WHAT THE TASK ASKS. An answer that reproduces all the entries exactly is what is needed.

(Pixel coordinate grounding data)
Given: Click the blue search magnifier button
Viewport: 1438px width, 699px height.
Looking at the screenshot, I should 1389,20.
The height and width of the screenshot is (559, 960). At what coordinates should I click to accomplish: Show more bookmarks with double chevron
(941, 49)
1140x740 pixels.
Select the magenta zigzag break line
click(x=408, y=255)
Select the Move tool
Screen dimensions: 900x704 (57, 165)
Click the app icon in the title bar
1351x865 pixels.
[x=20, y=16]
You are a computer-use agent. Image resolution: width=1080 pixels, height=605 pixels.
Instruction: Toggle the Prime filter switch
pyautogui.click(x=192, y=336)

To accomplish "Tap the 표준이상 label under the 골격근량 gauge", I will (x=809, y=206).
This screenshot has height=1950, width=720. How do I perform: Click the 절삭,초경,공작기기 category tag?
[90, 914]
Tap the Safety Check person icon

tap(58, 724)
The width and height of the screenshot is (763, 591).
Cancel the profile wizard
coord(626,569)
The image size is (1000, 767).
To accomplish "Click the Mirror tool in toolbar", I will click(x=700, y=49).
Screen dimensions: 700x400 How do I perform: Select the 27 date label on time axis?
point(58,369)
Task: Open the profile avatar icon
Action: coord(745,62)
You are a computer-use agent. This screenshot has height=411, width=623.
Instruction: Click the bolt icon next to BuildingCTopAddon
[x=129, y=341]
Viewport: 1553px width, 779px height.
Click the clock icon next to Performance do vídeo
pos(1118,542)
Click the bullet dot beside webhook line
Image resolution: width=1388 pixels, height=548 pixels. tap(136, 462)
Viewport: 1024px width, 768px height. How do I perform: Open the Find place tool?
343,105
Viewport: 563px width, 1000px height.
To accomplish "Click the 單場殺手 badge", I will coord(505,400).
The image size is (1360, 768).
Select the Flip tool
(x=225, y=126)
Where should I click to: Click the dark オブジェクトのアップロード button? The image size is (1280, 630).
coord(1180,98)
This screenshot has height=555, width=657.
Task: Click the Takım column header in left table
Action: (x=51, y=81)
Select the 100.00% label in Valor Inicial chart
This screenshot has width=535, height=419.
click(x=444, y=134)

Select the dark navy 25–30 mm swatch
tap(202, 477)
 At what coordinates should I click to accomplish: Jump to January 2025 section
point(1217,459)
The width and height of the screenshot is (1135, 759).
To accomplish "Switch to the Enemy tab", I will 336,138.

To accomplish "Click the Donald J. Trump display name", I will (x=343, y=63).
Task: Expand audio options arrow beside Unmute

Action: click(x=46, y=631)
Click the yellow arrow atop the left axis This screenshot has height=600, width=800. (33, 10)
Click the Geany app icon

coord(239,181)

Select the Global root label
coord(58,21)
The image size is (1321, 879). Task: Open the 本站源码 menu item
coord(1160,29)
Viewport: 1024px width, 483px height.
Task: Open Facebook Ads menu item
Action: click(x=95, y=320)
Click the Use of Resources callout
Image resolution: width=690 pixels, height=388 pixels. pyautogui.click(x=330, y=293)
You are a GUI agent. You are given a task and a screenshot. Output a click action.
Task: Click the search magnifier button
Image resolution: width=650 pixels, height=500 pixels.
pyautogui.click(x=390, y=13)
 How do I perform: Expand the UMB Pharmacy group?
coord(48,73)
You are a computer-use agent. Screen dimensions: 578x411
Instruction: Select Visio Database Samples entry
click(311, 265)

ANSWER FOR THE TASK.
Given: Click the blue search magnifier button
Viewport: 1438px width, 699px height.
Looking at the screenshot, I should 1389,20.
The height and width of the screenshot is (559, 960). At what coordinates should I click to accomplish: Show more bookmarks with double chevron
(941, 49)
1140x740 pixels.
Select the magenta zigzag break line
click(x=408, y=255)
Select the Move tool
Screen dimensions: 900x704 (57, 165)
Click the app icon in the title bar
1351x865 pixels.
[x=20, y=16]
You are a computer-use agent. Image resolution: width=1080 pixels, height=605 pixels.
Instruction: Toggle the Prime filter switch
pyautogui.click(x=192, y=336)

To accomplish "Tap the 표준이상 label under the 골격근량 gauge", I will (x=809, y=206).
This screenshot has height=1950, width=720. How do I perform: Click the 절삭,초경,공작기기 category tag?
[90, 914]
Tap the Safety Check person icon

tap(58, 724)
The width and height of the screenshot is (763, 591).
Cancel the profile wizard
coord(626,569)
The image size is (1000, 767).
To accomplish "Click the Mirror tool in toolbar", I will click(x=700, y=49).
Screen dimensions: 700x400 How do I perform: Select the 27 date label on time axis?
point(58,369)
Task: Open the profile avatar icon
Action: coord(745,62)
You are a computer-use agent. This screenshot has height=411, width=623.
Instruction: Click the bolt icon next to BuildingCTopAddon
[x=129, y=341]
Viewport: 1553px width, 779px height.
Click the clock icon next to Performance do vídeo
pos(1118,542)
Click the bullet dot beside webhook line
Image resolution: width=1388 pixels, height=548 pixels. tap(136, 462)
Viewport: 1024px width, 768px height. How do I perform: Open the Find place tool?
343,105
Viewport: 563px width, 1000px height.
To accomplish "Click the 單場殺手 badge", I will coord(505,400).
The image size is (1360, 768).
Select the Flip tool
(x=225, y=126)
Where should I click to: Click the dark オブジェクトのアップロード button? The image size is (1280, 630).
coord(1180,98)
This screenshot has height=555, width=657.
Task: Click the Takım column header in left table
Action: (x=51, y=81)
Select the 100.00% label in Valor Inicial chart
This screenshot has width=535, height=419.
click(x=444, y=134)

Select the dark navy 25–30 mm swatch
tap(202, 477)
 At what coordinates should I click to accomplish: Jump to January 2025 section
point(1217,459)
The width and height of the screenshot is (1135, 759).
To accomplish "Switch to the Enemy tab", I will 336,138.

To accomplish "Click the Donald J. Trump display name", I will (x=343, y=63).
Task: Expand audio options arrow beside Unmute

Action: click(x=46, y=631)
Click the yellow arrow atop the left axis This screenshot has height=600, width=800. (33, 10)
Click the Geany app icon

coord(239,181)

Select the Global root label
coord(58,21)
The image size is (1321, 879). Task: Open the 本站源码 menu item
coord(1160,29)
Viewport: 1024px width, 483px height.
Task: Open Facebook Ads menu item
Action: click(x=95, y=320)
Click the Use of Resources callout
Image resolution: width=690 pixels, height=388 pixels. pyautogui.click(x=330, y=293)
You are a GUI agent. You are given a task and a screenshot. Output a click action.
Task: Click the search magnifier button
Image resolution: width=650 pixels, height=500 pixels.
pyautogui.click(x=390, y=13)
 How do I perform: Expand the UMB Pharmacy group?
coord(48,73)
You are a computer-use agent. Screen dimensions: 578x411
Instruction: Select Visio Database Samples entry
click(311, 265)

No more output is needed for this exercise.